- _The data_

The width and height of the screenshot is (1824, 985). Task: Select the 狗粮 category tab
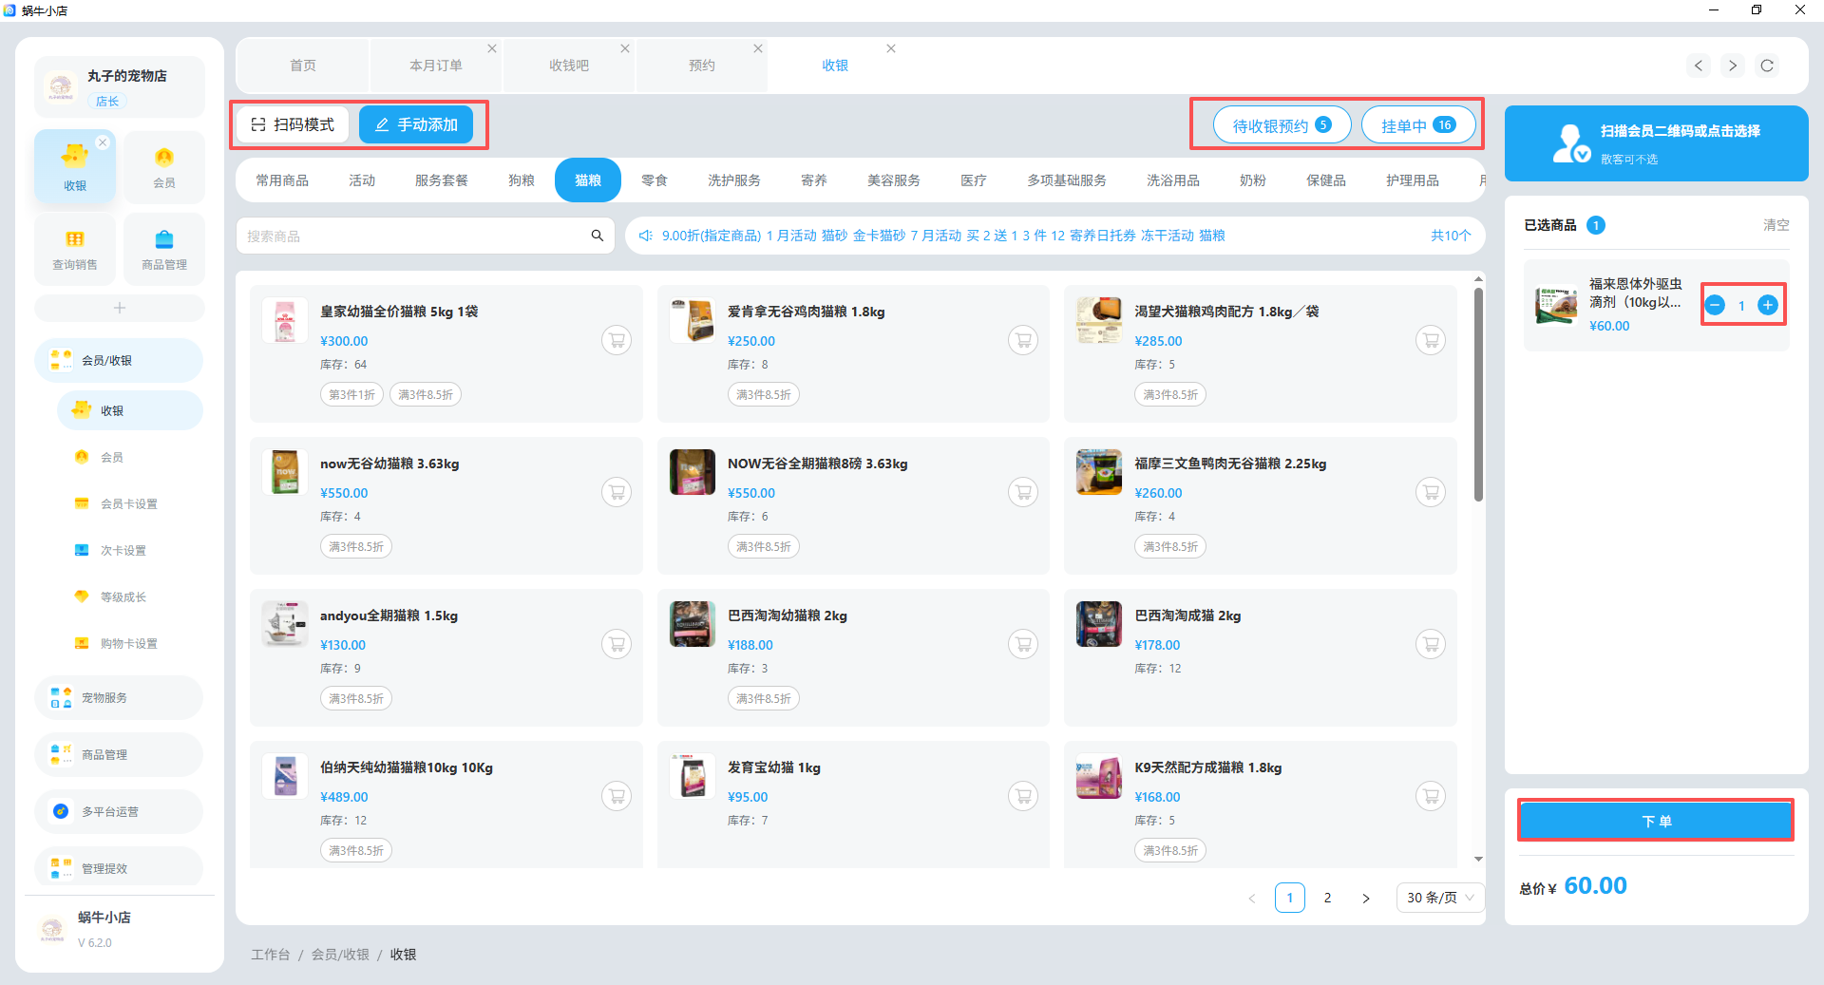[x=522, y=180]
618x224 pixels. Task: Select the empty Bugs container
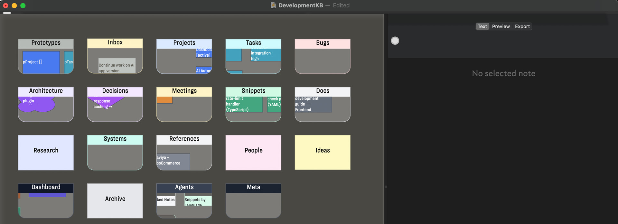click(322, 61)
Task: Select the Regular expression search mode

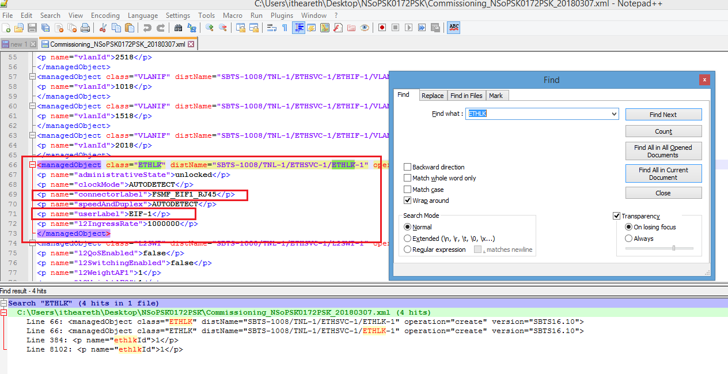Action: pyautogui.click(x=408, y=249)
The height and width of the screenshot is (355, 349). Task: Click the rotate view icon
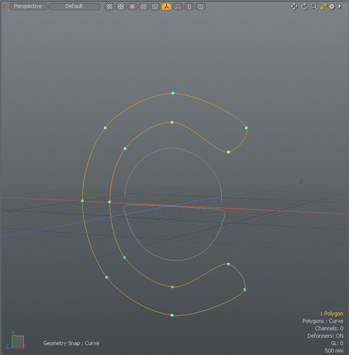tap(304, 6)
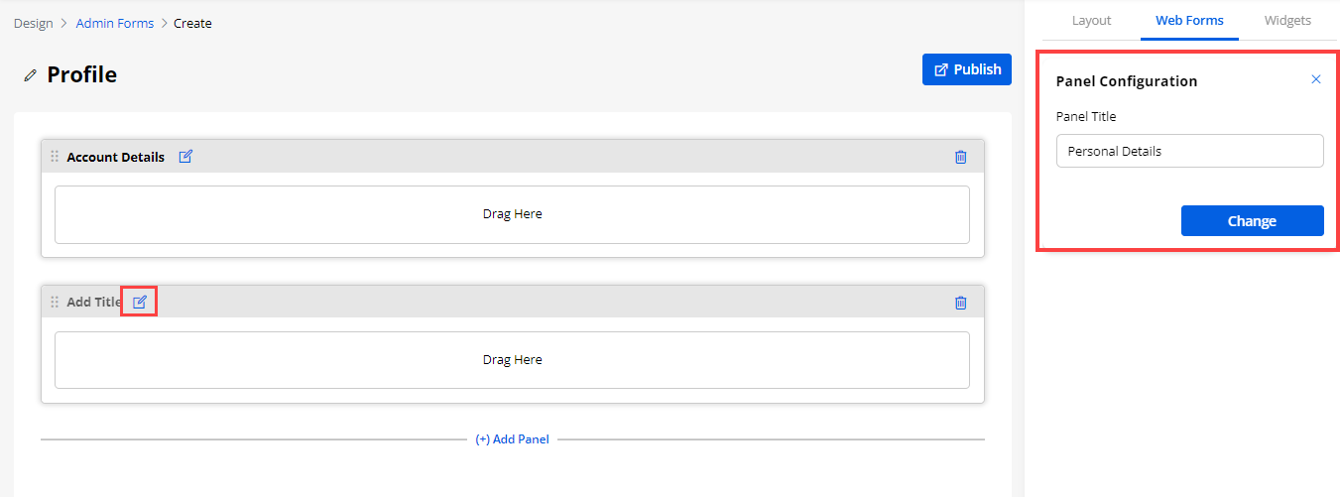Image resolution: width=1340 pixels, height=497 pixels.
Task: Click the pencil icon beside Profile title
Action: click(x=30, y=75)
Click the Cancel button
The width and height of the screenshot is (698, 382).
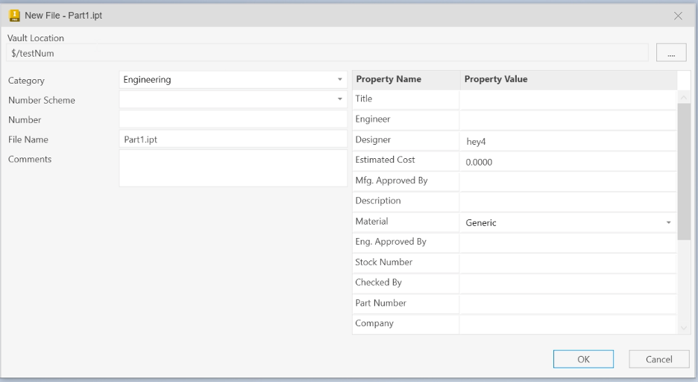658,359
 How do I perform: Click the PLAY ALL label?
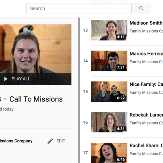tap(21, 79)

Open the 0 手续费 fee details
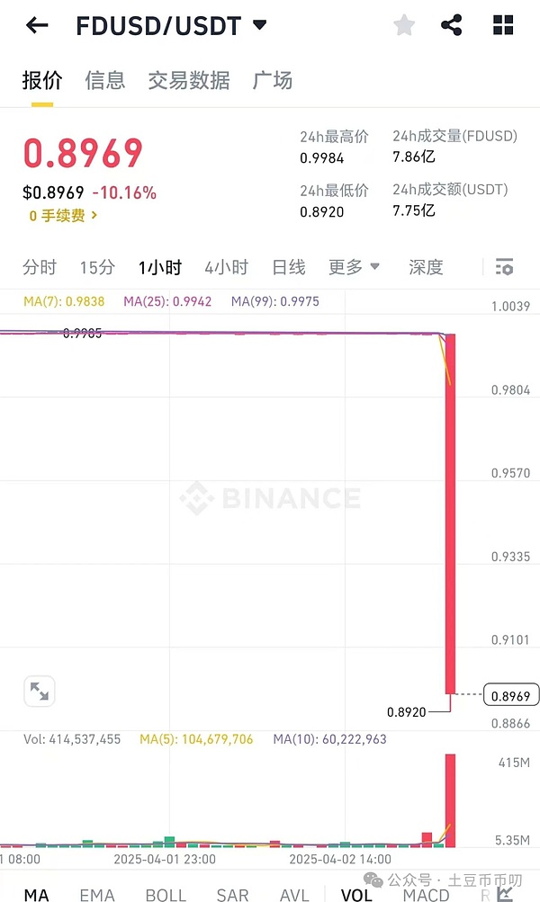(x=63, y=216)
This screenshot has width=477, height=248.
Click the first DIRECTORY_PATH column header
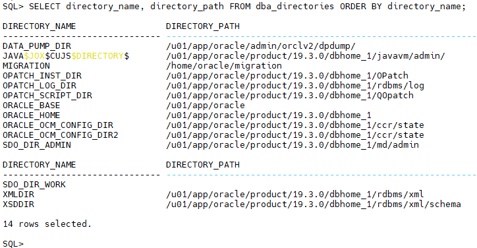coord(203,26)
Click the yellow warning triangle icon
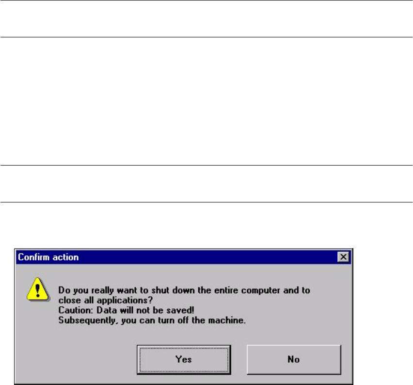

- _What the task asks_
Rewrite all the records above with "Select" changed to "Choose" and everything else left the same, omitting the pictures.

- _Reply_
The width and height of the screenshot is (1824, 985). Task: Choose the 狗粮 category tab
[x=522, y=180]
618x224 pixels. Task: Choose the empty Bugs container
click(322, 61)
Task: Choose the Regular expression search mode

Action: pyautogui.click(x=408, y=249)
The height and width of the screenshot is (355, 349). Task: Click the rotate view icon
tap(304, 6)
Image resolution: width=1340 pixels, height=497 pixels.
Task: Click the pencil icon beside Profile title
Action: click(x=30, y=75)
Click the Cancel button
The width and height of the screenshot is (698, 382).
658,359
 How do I perform: Click the PLAY ALL label?
tap(21, 79)

Open the 0 手续费 fee details
(x=63, y=216)
This screenshot has width=477, height=248.
Click the first DIRECTORY_PATH column header
coord(203,26)
Click the yellow warning triangle icon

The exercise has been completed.